TRY IT - Search the records for "will". Copy every line where it appears.

(RECORDS SHOWN begins)

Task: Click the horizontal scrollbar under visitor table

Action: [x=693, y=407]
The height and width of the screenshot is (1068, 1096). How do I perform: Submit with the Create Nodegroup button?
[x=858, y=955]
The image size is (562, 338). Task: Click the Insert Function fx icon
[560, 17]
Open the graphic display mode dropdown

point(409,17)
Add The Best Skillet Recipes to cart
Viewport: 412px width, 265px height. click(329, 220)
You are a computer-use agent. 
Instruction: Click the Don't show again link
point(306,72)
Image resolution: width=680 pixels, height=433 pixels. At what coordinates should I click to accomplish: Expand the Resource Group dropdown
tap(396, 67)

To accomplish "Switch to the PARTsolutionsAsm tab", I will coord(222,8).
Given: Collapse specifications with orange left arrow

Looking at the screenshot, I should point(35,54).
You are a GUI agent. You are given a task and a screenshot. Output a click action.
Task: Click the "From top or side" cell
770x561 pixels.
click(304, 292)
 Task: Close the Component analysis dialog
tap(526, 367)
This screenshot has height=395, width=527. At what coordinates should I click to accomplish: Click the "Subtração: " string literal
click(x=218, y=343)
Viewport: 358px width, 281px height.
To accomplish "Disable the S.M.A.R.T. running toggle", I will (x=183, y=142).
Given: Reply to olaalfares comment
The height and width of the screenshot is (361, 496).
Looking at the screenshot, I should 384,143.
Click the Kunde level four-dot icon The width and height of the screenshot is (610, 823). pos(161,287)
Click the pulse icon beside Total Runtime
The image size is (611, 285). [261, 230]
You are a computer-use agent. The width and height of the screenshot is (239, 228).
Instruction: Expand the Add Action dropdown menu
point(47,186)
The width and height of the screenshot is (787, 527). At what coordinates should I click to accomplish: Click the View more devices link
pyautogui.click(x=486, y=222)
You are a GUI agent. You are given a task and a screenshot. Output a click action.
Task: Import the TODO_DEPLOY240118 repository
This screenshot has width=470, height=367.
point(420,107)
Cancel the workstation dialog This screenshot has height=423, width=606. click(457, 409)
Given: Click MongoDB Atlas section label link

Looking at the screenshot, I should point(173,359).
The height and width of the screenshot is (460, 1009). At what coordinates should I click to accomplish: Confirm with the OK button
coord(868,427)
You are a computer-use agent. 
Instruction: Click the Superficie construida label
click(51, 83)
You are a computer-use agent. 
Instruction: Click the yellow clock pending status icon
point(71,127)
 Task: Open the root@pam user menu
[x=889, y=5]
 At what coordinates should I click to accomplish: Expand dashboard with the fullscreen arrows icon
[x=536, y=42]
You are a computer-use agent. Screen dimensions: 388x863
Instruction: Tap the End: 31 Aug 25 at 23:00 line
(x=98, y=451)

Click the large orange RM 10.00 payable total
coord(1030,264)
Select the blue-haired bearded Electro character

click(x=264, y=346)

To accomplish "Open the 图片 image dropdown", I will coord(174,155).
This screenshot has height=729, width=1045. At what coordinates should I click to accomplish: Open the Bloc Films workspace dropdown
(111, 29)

(RECORDS SHOWN ends)

ANSWER AREA -
To accomplish "Switch to the PARTsolutionsAsm tab", I will coord(222,8).
To accomplish "Disable the S.M.A.R.T. running toggle", I will (x=183, y=142).
To accomplish "Open the 图片 image dropdown", I will coord(174,155).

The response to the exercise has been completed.